A Mathematical Model of the Cell Cycle: Exploring the Impact of Zingerone on Cancer Cell Proliferation
Roumen Anguelov, Micaela Goddard, Yvette Hlophe, Kganya Letsoalo, June Serem
TL;DR
The study addresses how CDK1–APC interactions shape cancer cell-cycle oscillations and whether the natural compound $Zingerone$ can slow proliferation. It builds a two-variable dynamical system with Hill-type nonlinearities, analyzes invariant domains, equilibria, and a unique stable limit cycle, and shows the oscillation period scales with the cyclin-synthesis rate $\alpha_1$. A theoretical cancer-population model links cell-cycle timing to population growth via $\tau$, $r$, and the viability $CV(t,z)$, with experimental melanoma data used to fit $CV(t,z)$ and extract IC$_{50}(t)$ curves.

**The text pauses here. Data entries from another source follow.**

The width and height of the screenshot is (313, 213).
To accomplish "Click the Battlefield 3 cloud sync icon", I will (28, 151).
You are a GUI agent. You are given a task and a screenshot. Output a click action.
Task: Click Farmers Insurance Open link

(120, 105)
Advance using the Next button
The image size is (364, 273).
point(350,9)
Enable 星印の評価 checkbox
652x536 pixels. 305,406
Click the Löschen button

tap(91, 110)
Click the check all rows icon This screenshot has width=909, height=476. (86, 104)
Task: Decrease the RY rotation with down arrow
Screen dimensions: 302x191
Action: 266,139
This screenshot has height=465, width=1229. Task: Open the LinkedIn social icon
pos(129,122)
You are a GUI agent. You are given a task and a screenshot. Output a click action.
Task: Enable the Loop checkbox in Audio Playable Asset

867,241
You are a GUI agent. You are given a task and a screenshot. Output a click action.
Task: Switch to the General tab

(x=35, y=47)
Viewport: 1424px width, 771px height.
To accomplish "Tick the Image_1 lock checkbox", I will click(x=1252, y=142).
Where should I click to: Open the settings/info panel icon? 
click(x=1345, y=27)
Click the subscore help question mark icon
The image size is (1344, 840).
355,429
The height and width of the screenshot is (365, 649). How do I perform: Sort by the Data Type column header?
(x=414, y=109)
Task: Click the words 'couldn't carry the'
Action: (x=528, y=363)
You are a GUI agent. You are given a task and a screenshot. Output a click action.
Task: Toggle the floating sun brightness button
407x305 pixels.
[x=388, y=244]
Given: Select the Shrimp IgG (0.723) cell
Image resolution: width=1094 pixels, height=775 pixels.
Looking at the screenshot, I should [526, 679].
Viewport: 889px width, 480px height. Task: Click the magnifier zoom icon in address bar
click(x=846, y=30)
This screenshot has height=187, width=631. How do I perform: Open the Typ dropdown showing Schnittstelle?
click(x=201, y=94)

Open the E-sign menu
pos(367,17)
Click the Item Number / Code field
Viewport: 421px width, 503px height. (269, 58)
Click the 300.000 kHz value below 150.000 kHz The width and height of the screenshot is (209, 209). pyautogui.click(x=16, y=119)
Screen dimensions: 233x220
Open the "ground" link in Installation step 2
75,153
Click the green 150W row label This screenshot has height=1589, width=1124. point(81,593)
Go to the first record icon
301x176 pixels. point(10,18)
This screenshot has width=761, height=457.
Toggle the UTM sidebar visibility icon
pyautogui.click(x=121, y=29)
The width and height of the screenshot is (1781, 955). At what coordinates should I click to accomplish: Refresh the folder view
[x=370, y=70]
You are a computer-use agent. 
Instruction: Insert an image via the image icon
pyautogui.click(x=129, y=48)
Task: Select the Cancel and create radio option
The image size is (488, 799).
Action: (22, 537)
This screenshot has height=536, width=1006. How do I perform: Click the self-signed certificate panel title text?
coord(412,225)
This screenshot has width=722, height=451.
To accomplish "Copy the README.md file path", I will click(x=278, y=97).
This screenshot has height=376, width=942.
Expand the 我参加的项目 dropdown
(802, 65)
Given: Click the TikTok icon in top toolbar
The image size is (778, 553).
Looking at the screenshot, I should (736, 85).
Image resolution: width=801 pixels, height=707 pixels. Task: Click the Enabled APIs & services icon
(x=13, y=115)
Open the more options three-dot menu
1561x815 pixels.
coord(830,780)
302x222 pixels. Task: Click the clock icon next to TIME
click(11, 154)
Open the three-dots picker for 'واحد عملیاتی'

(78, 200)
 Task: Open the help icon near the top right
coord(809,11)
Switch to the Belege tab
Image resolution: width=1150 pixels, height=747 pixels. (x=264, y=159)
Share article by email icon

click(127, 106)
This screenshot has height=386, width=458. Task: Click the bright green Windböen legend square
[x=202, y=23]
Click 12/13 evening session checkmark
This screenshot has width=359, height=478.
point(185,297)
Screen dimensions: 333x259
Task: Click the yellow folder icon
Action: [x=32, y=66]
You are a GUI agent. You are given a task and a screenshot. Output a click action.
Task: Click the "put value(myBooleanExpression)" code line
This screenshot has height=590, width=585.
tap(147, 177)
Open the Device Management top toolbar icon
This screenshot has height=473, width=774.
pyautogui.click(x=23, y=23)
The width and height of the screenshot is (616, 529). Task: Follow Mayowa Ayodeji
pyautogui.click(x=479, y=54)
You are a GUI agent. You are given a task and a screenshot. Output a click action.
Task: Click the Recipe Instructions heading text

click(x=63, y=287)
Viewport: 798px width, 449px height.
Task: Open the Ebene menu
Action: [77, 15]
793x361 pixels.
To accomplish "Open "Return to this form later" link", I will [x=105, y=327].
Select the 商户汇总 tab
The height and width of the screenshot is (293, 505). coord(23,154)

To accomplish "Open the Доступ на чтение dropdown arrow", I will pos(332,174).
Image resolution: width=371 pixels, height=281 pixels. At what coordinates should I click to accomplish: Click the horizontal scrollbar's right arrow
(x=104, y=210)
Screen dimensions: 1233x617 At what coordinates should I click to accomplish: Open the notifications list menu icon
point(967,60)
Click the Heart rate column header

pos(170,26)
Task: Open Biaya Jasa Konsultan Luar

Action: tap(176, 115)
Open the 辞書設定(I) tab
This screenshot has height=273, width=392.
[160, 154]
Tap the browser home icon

The results suggest that Zingerone reduces cell viability by modulating $\alpha_1$-driven period shortening, providing a quantitative framework for evaluating natural compounds in cancer therapy.
Abstract
This paper presents a mathematical model that explores the interactions between Cyclin-Dependent Kinase 1 (CDK1) and the Anaphase-Promoting Complex (APC) in cancer cells. Through the analysis of a dynamical system simulating the CDK1-APC network, we investigate the system's behavior and its implications for cancer progression and potential therapeutic interventions. Our findings highlight the critical role of CDK1-APC interactions in regulating the cell cycle and examine the impact of Zingerone, a compound derived from ginger, on modulating the period of the oscillatory dynamics. These results provide new insights into the potential of Zingerone to influence cell proliferation and offer avenues for less harmful cancer treatments. The quantitative analysis is conducted by first theoretically deriving the cell viability as a function of time and Zingerone concentration, and then validating this function by using experimental data.